Rusty Russell [ARCHIVE] on Nostr: 📅 Original date posted:2020-02-21 📝 Original message: Anthony Towns <aj at ...

📅 Original date posted:2020-02-21
📝 Original message:
Anthony Towns <aj at erisian.com.au> writes:
> On Tue, Feb 18, 2020 at 10:23:29AM +0100, Joost Jager wrote:
>> A different way of mitigating this is to reverse the direction in which the
>> bond is paid. So instead of paying to offer an htlc, nodes need to pay to
>> receive an htlc. This sounds counterintuitive, but for the described jamming
>> attack there is also an attacker node at the end of the route. The attacker
>> still pays.
>
> I think this makes a lot of sense. I think the way it would end up working
> is that the further the route extends, the greater the payments are, so:
>
> A -> B : B sends A 1msat per minute
> A -> B -> C : C sends B 2msat per minute, B forwards 1msat/min to A
> A -> B -> C -> D : D sends C 3 msat, etc
> A -> B -> C -> D -> E : E sends D 4 msat, etc
>
> so each node is receiving +1 msat/minute, except for the last one, who's
> paying n msat/minute, where n is the number of hops to have gotten up to
> the last one. There's the obvious privacy issue there, with fairly
> obvious ways to fudge around it, I think.

Yes, it needs to scale with distance to work at all. However, it has
the same problems with other upfront schemes: how does E know to send
4msat per minute?

> I think it might make sense for the payments to have a grace period --
> ie, "if you keep this payment open longer than 20 seconds, you have to
> start paying me x msat/minute, but if it fulfills or cancels before
> then, it's all good".

But whatever the grace period, I can just rely on knowing that B is in
Australia (with a 1 second HTLC commit time) to make that node bleed
satoshis. I can send A->B->C, and have C fail the htlc after 19
seconds for free. But B has to send 1msat to A. B can't blame A or C,
since this attack could come from further away, too.

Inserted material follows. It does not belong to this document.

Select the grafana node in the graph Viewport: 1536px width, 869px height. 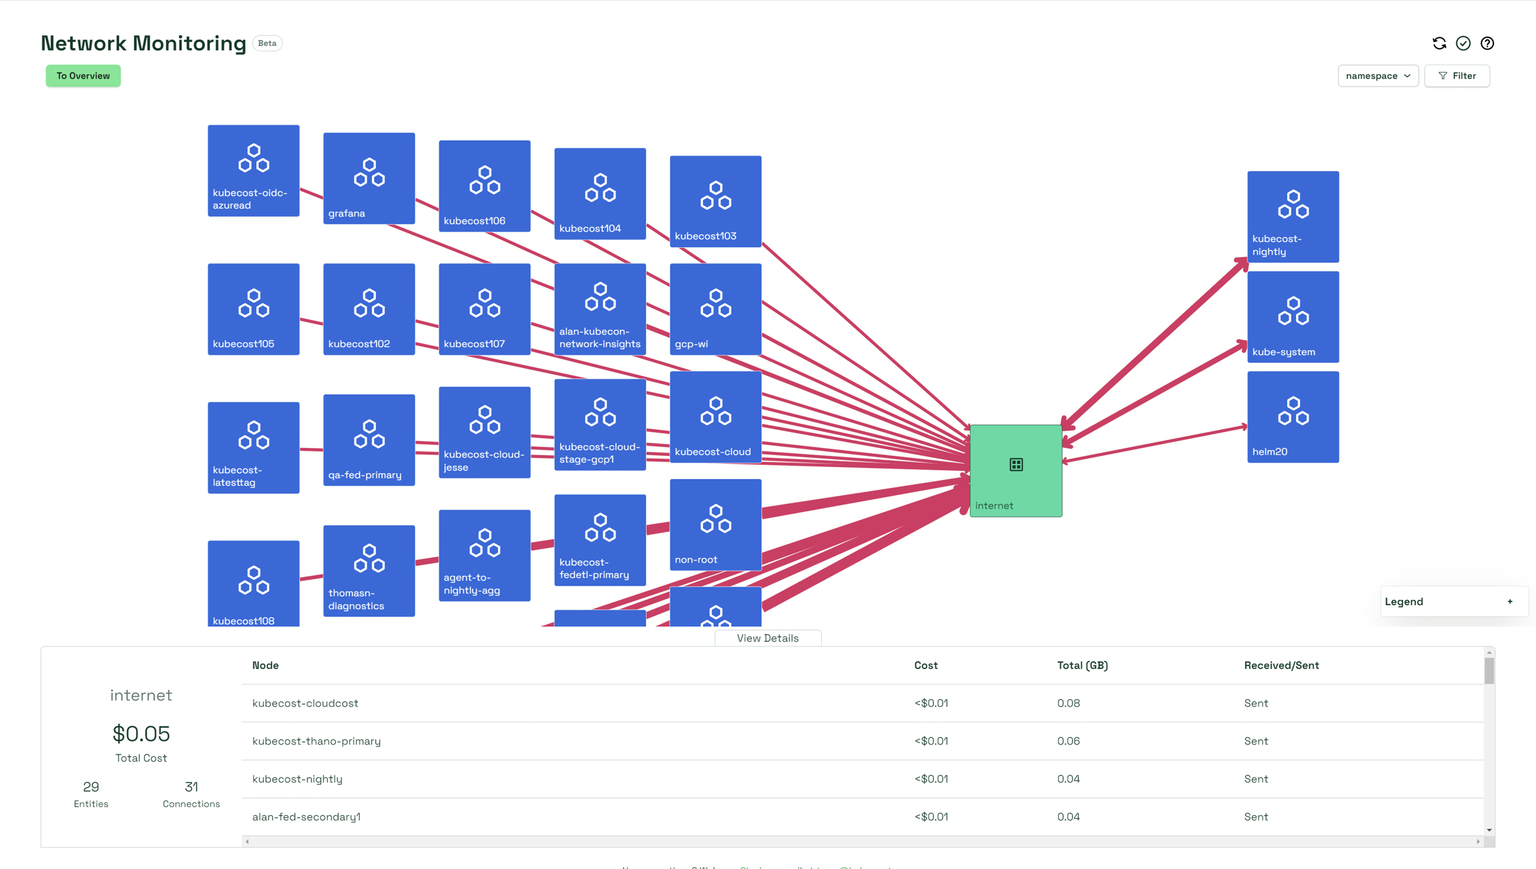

This attack always seems possible. Are you supposed to pay immediately
to fail an HTLC? That makes for a trivial attack, so I guess not.

And if there is a grace period, I can just gum up the network with lots
of slow-but-not-slow-enough HTLCs.

> Maybe this also implies a different protocol for HTLC forwarding,
> something like:
>
> 1. A sends the HTLC onion packet to B
> 2. B decrypts it, makes sure it makes sense
> 3. B sends a half-signed updated channel state back to A
> 4. A accepts it, and forwards the other half-signed channel update to B
>
> so that at any point before (4) Alice can say "this is taking too long,
> I'll start losing money" and safely abort the HTLC she was forwarding to
> Bob to avoid paying fees; while only after (4) can she start the time on
> expecting Bob to start paying fees that she'll forward back. That means
> 1.5 round-trips before Bob can really forward the HTLC on to Carol;
> but maybe it's parallelisable, so Bob/Carol could start at (1) as soon
> as Alice/Bob has finished (2).

We added a ping-before-commit[1] to avoid the case where B has disconnected
and we don't know yet; we have to assume an HTLC is stuck once we send
commitment_signed. This would be a formalization of that, but I don't
think it's any better?

There's an old proposal to fast-fail HTLCs: Bob sends an new message "I
would fail this HTLC once it's committed, here's the error" and if Alice
gets it before she sends the commitment_signed, she sends a new
"unadd_htlc" message first. This theoretically allows Bob to do the
same: optimistically forward it, and unadd it if Alice doesn't commit
with it in time.[2]

Cheers,
Rusty.

[1] Technically, if we haven't seen any traffic from the peer in the
last 30 seconds, we send a ping and wait.

[2] This seems like a speedup, but it only is if someone fails the HTLC.
We still need to send the commitment_signed back and forth (w/
revoke and ack) before committing to it in the next hop.